Dr. Neumeister, who recently reported on brain function differences in patients with PTSD and comorbidities vs PTSD alone, said the study provides "interesting preliminary data but not more than that."
He noted that it was a small study and that interpretation is complicated by the lack of information on medications subjects may have been taking.
"Many of these were older patients, who might be expected to have hypertension, cardiovascular problems, diabetes, or other conditions requiring treatment. Since we know that even just drinking coffee vs not drinking coffee can affect MEG, it would be important to account for medications," he said.
"PTSD also goes along with depression and other problems, and there is no mention of whether these patients were receiving treatments, such as selective serotonin reuptake inhibitors, which completely mess up MEG readings," he added.
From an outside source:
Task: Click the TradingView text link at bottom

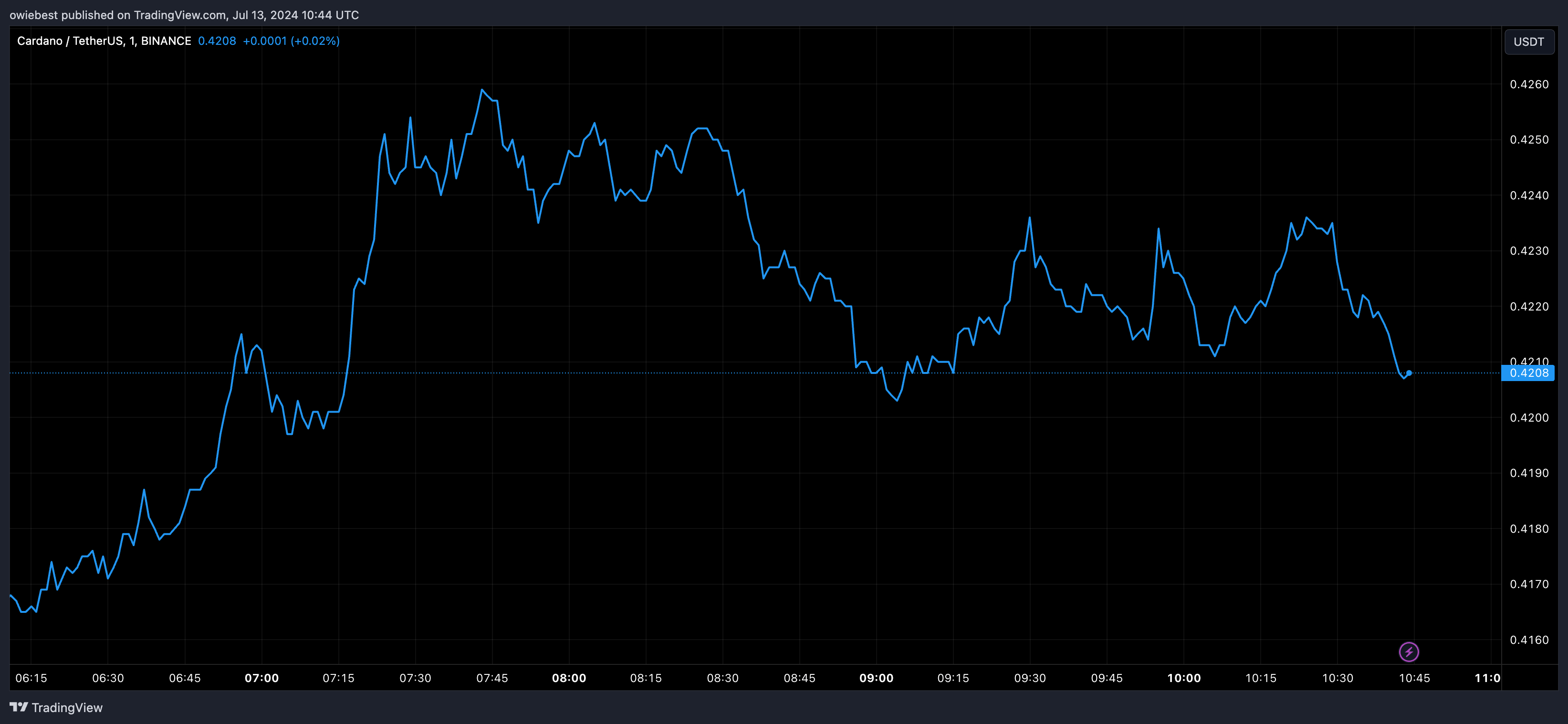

"This paper has some limitations. It is interesting, but people should not conclude that this is a way to diagnosis PTSD," Dr. Neumeister concluded. He also would like to see this study replicated by researchers who have no financial interest in the outcome.
Dr. Georgopoulos remains optimistic that the study has documented "robust differences in brain function between the PTSD and control groups that can be used for differential diagnosis and that possess the potential for assessing and monitoring disease progression and effects of therapy." His group has previously reported similar MEG "signatures" for other brain diseases, such as Alzheimer's disease and multiple sclerosis. They are moving forward with larger studies in PTSD.
The study was supported by the US Department of Veterans Affairs and the American Legion Brain Sciences Chair. Dr. Georgopoulos has a financial interest in the technology used in this study. Dr. Neumeister has disclosed financial relationships with Eli Lily, Pfizer, and Ortho-McNeil-Janssen Pharmaceuticals. Dr. Kolassa has disclosed no relevant financial relationships.